+++ Records for the task +++
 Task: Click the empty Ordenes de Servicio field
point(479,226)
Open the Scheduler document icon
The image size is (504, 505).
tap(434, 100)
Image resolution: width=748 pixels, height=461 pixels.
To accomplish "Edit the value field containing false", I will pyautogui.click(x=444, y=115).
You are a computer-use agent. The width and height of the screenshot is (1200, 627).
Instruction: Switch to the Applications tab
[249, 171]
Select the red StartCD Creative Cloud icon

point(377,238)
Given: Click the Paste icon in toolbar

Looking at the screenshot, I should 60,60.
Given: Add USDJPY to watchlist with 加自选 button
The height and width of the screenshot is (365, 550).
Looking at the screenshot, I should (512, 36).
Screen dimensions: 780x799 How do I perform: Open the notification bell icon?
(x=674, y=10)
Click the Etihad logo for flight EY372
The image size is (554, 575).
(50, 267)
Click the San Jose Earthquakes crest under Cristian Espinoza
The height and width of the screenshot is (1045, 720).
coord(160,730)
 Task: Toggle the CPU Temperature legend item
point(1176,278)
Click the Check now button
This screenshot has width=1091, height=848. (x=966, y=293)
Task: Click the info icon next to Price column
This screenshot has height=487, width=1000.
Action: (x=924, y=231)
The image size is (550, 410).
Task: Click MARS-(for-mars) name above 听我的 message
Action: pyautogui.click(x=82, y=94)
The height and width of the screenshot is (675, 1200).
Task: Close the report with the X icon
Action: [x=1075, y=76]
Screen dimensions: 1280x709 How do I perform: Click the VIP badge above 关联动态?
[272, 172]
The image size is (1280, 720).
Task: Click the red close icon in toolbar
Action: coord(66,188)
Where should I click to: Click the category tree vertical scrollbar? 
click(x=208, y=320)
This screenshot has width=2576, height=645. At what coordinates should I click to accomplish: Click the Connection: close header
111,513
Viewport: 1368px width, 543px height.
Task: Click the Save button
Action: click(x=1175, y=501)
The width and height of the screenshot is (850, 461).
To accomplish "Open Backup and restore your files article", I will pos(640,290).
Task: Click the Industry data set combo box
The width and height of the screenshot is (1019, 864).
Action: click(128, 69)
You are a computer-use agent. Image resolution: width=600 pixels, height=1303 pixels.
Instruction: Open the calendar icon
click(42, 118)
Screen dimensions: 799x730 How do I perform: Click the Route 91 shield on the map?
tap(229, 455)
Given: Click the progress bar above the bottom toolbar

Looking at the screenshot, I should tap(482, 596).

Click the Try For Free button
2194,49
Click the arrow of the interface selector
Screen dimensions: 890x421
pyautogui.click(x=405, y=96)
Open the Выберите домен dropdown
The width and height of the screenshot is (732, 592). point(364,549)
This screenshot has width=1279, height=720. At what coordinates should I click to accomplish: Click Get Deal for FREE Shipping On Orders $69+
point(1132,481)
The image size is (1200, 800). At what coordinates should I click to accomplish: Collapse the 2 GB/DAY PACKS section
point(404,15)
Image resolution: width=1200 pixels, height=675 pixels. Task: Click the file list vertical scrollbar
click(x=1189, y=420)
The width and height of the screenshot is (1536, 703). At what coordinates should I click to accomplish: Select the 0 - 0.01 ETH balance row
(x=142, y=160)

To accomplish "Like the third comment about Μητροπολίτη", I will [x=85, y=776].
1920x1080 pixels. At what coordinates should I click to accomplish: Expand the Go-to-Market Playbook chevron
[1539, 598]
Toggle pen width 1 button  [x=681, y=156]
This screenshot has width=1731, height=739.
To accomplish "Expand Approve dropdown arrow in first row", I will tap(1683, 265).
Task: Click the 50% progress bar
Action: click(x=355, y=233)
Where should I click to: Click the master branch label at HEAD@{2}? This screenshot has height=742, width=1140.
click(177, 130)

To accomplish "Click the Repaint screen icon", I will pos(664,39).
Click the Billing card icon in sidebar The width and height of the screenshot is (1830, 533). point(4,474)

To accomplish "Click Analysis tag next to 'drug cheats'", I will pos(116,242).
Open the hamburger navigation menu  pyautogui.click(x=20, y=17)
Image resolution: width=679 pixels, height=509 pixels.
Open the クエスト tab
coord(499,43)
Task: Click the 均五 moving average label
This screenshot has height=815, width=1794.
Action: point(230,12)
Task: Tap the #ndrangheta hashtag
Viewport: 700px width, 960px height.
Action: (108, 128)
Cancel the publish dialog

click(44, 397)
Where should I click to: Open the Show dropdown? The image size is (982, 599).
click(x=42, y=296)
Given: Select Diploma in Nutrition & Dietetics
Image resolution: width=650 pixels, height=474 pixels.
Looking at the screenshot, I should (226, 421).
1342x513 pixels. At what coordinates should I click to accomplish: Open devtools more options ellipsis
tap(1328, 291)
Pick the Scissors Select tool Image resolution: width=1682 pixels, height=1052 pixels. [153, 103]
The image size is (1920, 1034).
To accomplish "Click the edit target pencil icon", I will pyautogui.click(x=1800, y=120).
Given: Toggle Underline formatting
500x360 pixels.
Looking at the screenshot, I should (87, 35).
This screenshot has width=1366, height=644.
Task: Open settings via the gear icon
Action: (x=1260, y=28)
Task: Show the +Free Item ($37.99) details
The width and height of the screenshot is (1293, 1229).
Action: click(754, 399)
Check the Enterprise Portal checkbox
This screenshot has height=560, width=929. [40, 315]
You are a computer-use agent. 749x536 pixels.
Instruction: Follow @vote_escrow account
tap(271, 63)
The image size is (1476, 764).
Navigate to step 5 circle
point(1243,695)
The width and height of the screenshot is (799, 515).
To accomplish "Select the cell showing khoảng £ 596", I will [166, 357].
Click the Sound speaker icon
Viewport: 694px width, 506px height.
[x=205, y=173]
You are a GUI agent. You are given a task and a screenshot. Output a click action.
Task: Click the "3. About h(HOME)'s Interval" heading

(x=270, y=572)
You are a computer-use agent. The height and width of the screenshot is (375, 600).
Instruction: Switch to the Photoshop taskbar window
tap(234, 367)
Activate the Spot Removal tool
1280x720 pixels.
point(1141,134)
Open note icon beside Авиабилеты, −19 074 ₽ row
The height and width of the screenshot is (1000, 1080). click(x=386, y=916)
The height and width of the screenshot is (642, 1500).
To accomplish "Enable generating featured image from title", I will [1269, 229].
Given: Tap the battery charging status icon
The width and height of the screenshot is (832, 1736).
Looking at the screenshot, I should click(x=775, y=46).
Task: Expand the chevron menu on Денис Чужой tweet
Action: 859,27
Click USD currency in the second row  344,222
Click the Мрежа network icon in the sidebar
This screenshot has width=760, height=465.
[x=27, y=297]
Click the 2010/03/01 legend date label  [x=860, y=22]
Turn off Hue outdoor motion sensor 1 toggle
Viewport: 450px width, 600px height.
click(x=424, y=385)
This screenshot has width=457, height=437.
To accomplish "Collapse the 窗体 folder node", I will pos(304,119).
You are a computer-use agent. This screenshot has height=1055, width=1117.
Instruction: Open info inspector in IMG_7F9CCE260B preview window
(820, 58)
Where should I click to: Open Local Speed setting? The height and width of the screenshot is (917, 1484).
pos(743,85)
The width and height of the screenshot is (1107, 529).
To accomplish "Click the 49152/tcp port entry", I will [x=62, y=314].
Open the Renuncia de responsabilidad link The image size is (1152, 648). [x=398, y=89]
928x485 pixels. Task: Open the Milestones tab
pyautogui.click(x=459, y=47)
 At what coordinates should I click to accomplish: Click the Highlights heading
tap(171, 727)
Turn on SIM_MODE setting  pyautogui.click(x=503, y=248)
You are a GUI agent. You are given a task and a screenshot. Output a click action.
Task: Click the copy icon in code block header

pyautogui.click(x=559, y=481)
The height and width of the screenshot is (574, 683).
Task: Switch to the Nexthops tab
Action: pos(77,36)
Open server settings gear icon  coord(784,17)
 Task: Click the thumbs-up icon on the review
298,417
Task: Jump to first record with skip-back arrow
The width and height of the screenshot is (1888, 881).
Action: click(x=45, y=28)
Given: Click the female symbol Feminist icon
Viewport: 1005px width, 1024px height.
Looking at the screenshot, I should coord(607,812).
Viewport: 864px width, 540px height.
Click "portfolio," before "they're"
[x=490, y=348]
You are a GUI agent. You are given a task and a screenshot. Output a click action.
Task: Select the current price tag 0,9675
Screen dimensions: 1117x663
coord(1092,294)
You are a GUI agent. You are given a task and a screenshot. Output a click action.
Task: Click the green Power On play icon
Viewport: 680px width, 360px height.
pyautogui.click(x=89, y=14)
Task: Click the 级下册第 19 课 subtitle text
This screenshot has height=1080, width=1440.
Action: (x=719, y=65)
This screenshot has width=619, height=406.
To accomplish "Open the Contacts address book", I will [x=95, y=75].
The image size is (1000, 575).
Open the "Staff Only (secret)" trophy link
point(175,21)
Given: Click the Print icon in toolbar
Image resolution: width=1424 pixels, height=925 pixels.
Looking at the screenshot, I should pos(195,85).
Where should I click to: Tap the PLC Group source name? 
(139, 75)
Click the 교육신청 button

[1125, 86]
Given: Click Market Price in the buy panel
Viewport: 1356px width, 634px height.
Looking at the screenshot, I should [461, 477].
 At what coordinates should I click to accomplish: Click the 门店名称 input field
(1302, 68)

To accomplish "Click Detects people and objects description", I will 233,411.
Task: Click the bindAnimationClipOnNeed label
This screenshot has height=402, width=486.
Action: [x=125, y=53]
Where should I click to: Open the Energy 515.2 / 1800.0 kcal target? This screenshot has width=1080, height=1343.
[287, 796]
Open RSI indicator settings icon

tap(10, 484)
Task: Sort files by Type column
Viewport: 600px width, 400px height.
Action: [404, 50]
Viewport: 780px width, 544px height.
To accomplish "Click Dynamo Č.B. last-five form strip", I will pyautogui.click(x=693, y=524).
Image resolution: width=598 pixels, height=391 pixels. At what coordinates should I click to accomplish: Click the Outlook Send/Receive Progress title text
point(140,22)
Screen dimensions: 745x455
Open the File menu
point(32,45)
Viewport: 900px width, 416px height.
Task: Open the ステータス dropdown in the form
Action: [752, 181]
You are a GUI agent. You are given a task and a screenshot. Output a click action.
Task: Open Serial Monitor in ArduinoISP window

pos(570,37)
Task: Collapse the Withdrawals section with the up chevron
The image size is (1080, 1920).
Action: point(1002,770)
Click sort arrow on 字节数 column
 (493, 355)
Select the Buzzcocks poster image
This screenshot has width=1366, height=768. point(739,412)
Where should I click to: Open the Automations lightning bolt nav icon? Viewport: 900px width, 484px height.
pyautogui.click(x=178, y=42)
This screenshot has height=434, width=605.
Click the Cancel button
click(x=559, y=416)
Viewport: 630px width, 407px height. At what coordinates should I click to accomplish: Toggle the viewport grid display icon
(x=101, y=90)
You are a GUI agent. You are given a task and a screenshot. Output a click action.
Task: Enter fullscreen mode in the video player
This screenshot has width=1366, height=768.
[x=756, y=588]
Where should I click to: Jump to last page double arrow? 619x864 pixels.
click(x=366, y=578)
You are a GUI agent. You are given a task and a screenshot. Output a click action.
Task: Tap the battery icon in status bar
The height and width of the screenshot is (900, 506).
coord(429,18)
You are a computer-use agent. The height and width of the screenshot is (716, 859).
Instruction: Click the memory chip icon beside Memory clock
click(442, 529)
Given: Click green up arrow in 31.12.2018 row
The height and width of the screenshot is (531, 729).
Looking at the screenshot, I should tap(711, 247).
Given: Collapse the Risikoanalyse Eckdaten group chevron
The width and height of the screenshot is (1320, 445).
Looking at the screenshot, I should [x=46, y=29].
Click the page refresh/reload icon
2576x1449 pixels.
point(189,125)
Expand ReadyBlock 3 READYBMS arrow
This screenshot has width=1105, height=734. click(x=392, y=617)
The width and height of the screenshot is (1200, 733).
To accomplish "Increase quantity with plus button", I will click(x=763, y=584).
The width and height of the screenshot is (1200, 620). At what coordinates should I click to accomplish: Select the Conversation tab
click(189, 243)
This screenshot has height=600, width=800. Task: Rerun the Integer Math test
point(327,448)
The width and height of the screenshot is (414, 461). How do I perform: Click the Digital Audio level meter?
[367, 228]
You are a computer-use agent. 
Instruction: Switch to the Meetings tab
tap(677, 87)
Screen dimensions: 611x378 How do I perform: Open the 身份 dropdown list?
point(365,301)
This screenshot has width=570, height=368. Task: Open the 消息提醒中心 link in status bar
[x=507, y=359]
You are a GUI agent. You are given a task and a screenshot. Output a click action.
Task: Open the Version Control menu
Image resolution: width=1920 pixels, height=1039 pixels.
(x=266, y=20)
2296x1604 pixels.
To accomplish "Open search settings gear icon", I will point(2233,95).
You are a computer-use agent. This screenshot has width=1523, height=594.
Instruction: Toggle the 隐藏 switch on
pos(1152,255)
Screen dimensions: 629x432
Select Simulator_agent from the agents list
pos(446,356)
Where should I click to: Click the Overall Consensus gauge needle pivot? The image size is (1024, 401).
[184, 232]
+++
Each line above, from the one that contains "Screen dimensions: 629x432" to the last line of the records, should be repeated exactly. Leave out all others.

**Result of the exercise**
Screen dimensions: 629x432
Select Simulator_agent from the agents list
pos(446,356)
Where should I click to: Click the Overall Consensus gauge needle pivot? The image size is (1024, 401).
[184, 232]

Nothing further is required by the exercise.